Thank you so much for making this site. It really made primes a lot easier. I’m doing a report on them (due this monday i’m afraid). It made them seem like they had a purpose and explained a lot.

@Lisa: You’re welcome, I’m glad it was helpful for you. Good luck with your report!

hey mate,
(Guessing evenness)
you say that to quote "Odd times odd is odd. We never put in a 2 the whole time, so we stay odd."
but what about 3x3= 6 EVEN

@Al: Make sure you double check that 3x3 :).

Hi yeah all it is Me Nobody and I painted the table for you all and let Me tell you you are just going to pee your self when you see it. Mind boggling I must say. So many of you are so close if it was a snake he has his fang up against your skin and is ready to bite. That guy with the 12 block Idea now he has been bitten already and the Hope mathematics people with there 180 system ,look out for them for they are getting bitten hard.

[…] because the integers themselves cycle even, odd, even odd… after all, a square keeps the “evenness” of the root number (even * even = even, odd * odd = […]

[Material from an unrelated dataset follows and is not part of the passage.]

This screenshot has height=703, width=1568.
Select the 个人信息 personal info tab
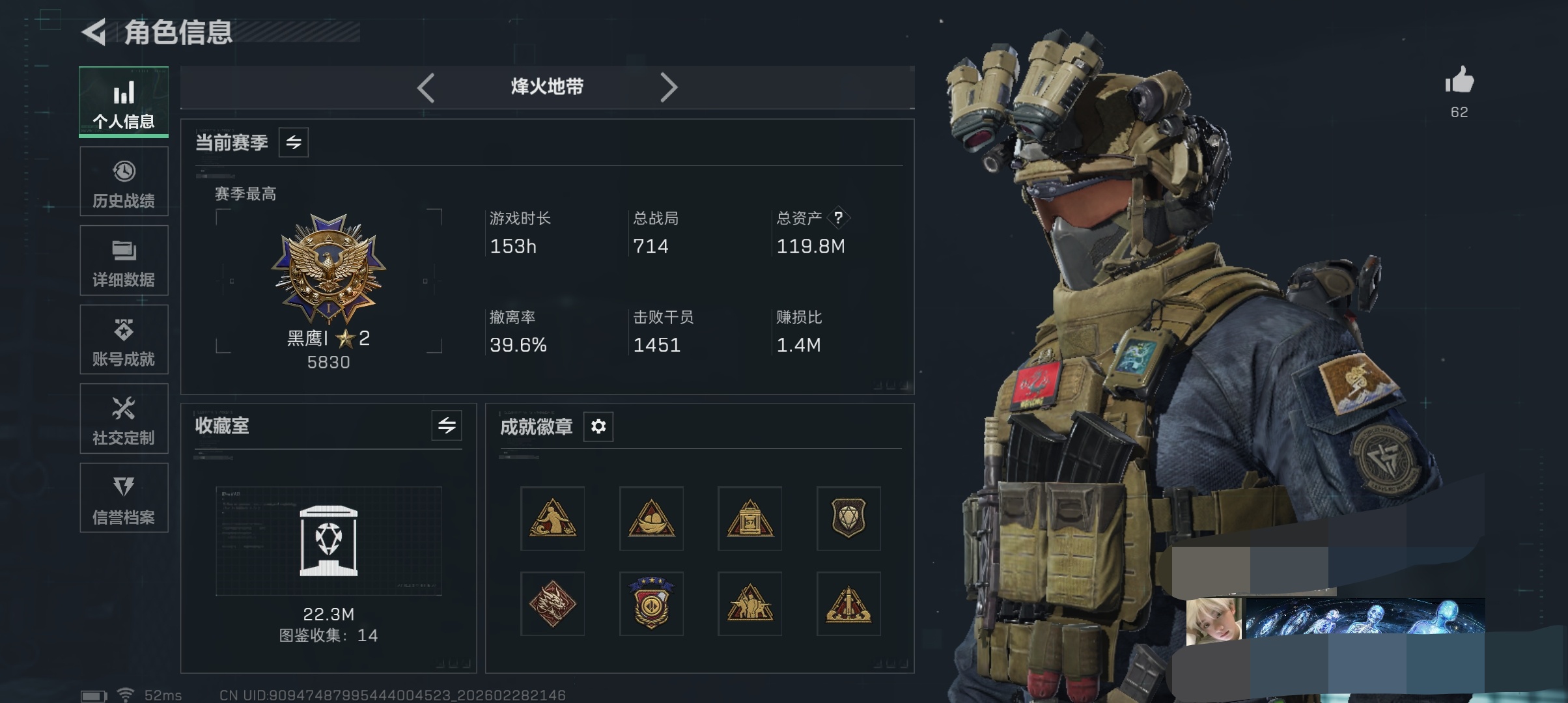(x=124, y=102)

I really appreciate your article. I was searching for a way to make primes relevant to my 4th & 5th graders, not just naming them, so I am exceptionally interested in the aspect of relating it to nature and the cycles of nature. I will focus my studies in that direction for know and would love to have any more info you have on prime cycles in nature – saving me slogging through the animal kingdom, plant kingdom, etc…

The sequence of the prime numbers has not been explained yet. True, but let’s claasify them logically. The number two [2] is in one class by itself and the numbers [3, 5, 7, 11, … ] are in another categorically distinct class having an infinite number of members. I want to share an insight that recently occurred to me. The distribution rules of elementary algebra universally apply to multiplication over addition and subtraction. That gives us two rules. The other rule: the distribution of addition and subtraction over multiplication is generally untrue. The word " Generally " differentiates this situation from universally or categorically untrue. The assertion is that the latter rule is true - sometimes. Allowing addition and subtraction to be distributive over multiplication brings into existence relationships between the algebraic variables. This may prove to lead to very interesting consequences where the four rules of distribution are true altogether. Especially where the algbraic variables are uneven integers.